De aquí deriva para todos los cristianos y, en particular,
para los «agentes de la caridad», la necesidad de la fe, del «encuentro con Dios en Cristo que
suscite en ellos el amor y abra su espíritu al otro, de modo que, para ellos,
el amor al prójimo ya no sea un mandamiento por así decir impuesto desde fuera,
sino una consecuencia que se desprende de su fe, la cual actúa por la caridad»

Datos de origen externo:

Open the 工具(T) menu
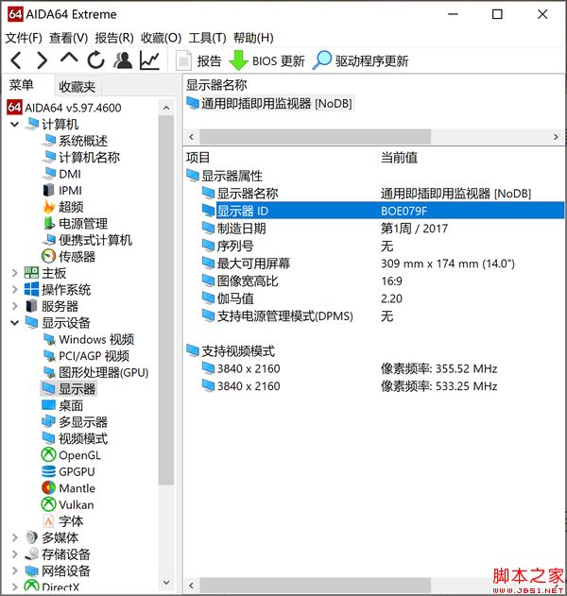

(ib., 31a). El cristiano es una
persona conquistada por el amor de Cristo y movido por este amor ―«caritas Christi urget nos» (El amor
de Cristo nos apremia) (2 Co 5,14)―,
está abierto de modo profundo y concreto al amor al prójimo (cf. ib., 33). Esta actitud nace ante todo
de la conciencia de que el Señor nos ama, nos perdona, incluso nos sirve, se
inclina a lavar los pies de los apóstoles y se entrega a sí mismo en la cruz
para atraer a la humanidad al amor de Dios.
El amor de
Dios nos precede, él nos amó por primero, desde entonces el “amor de Cristo nos
apremia” Ahora, con la gracia de Dios y con nuestros esfuerzos podemos
renunciar a todo lo que impide que el reino de Dios crezca en nuestros
corazones, todo aquello que impida nuestra madurez humana y cristiana para
aplicar en nuestras vidas las palabras de Jesús y a ejemplo de él que “amó a
los suyos hasta el extremo” (Jn 13, 1) y nos invita a seguir el ejemplo del
grano de trigo: Morir para dar fruto en abundancia. El camino es el mismo
recorrido por Jesús, el Señor: Negarse a sí mismo para entrar en círculo del
Amor y permanecer en él. (cf Jn 15, 8- 10) Es un morir al pecado para vivir
para Dios y resucitar con Cristo para la vida eterna. En cambio, el que huye de
la resurrección muere para Dios y vive para el pecado.